In its second season, SB47 has wedged itself in the middle of a densely populated contemporary market. Can its clothes for "city life"—designed by an in-house team instead of founders Sachin and Babi Ahluwalia, who are now focusing on their ready-to-wear and gown businesses—make a lasting impression?

It depends on what shoppers want these days. What SB47 did well for Resort was "going-out" clothes—the kind of thing one puts on at 9 p.m. and doesn't change out of until after brunch. (One of the collection's key pieces, an orange handkerchief dress with a metallic gold stripe at the hem, was meant to evoke a sunrise.) Black leather leggings with tribal-tattoo-inspired embroidery were worn with a white blouson tank—also embroidered—for a relatively uncomplicated look, while a cropped, hand-sequined blazer and matching camisole, paired with little gold shorts, offered something a bit more peacocky.
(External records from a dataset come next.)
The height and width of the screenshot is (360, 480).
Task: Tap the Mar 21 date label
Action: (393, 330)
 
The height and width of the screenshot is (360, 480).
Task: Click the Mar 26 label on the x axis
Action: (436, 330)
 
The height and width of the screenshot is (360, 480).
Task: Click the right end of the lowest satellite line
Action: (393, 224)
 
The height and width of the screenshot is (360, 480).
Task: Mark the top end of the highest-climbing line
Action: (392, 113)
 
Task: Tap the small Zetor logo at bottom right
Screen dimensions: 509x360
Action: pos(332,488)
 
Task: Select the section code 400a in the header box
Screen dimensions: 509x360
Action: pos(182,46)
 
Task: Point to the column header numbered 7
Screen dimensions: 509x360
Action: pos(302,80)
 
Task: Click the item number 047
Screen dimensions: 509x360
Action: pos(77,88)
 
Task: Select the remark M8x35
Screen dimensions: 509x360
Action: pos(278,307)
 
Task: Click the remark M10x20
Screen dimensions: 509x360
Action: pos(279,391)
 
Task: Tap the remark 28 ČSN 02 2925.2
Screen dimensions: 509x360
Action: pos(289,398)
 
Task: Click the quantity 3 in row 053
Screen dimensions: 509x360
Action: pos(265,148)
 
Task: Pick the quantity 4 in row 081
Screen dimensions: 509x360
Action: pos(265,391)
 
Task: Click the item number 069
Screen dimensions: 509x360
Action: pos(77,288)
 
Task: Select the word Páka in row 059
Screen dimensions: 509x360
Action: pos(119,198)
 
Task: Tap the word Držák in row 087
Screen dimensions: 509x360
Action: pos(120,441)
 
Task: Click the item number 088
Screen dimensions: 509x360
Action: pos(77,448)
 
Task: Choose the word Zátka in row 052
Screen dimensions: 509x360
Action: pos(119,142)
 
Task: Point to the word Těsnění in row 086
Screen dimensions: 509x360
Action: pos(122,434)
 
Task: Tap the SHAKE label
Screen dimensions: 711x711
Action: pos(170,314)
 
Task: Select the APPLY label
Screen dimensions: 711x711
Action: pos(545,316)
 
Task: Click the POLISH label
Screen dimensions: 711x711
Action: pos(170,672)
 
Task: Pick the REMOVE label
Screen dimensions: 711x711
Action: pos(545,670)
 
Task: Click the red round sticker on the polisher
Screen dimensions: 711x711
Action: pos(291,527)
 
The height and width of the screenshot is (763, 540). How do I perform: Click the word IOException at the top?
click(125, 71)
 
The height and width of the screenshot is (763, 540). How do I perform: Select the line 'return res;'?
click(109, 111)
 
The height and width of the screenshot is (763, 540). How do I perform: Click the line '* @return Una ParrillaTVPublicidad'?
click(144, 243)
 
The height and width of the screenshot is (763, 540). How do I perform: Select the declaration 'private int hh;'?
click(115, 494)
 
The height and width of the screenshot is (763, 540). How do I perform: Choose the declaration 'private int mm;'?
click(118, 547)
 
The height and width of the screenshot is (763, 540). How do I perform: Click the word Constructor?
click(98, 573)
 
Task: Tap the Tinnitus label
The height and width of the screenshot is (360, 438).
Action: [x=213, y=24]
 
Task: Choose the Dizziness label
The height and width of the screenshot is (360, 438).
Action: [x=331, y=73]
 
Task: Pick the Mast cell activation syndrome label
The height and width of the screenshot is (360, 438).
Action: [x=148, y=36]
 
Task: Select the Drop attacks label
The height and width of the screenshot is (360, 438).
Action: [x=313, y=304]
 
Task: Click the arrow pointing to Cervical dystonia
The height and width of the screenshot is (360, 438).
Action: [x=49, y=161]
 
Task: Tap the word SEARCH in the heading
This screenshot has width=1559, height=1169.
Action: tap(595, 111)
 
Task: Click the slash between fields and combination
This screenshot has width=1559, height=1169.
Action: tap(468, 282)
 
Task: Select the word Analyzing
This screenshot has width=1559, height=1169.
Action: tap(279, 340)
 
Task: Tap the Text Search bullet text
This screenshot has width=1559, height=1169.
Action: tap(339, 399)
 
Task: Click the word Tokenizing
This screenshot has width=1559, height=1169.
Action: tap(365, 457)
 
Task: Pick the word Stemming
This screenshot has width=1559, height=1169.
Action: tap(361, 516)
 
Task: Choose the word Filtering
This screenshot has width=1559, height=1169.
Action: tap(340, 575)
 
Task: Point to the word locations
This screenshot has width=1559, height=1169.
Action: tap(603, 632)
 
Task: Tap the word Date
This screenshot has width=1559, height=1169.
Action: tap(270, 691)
SB47's designers also mixed sporty elements with glitzier ideas: An oversize black mesh T-shirt was decorated with matte embellishments—again, mimicking tribal tattoos—and styled with a knee-length skirt in gold-bouclé with black piping.

The array of elements was occasionally dizzying. For instance, a pale blue cable-knit sweater looked confused because of the metallic jersey insets at the shoulder. But for a certain customer—the kind who does like to spend the night dancing, or at least dresses like she wants to—there were some compelling options.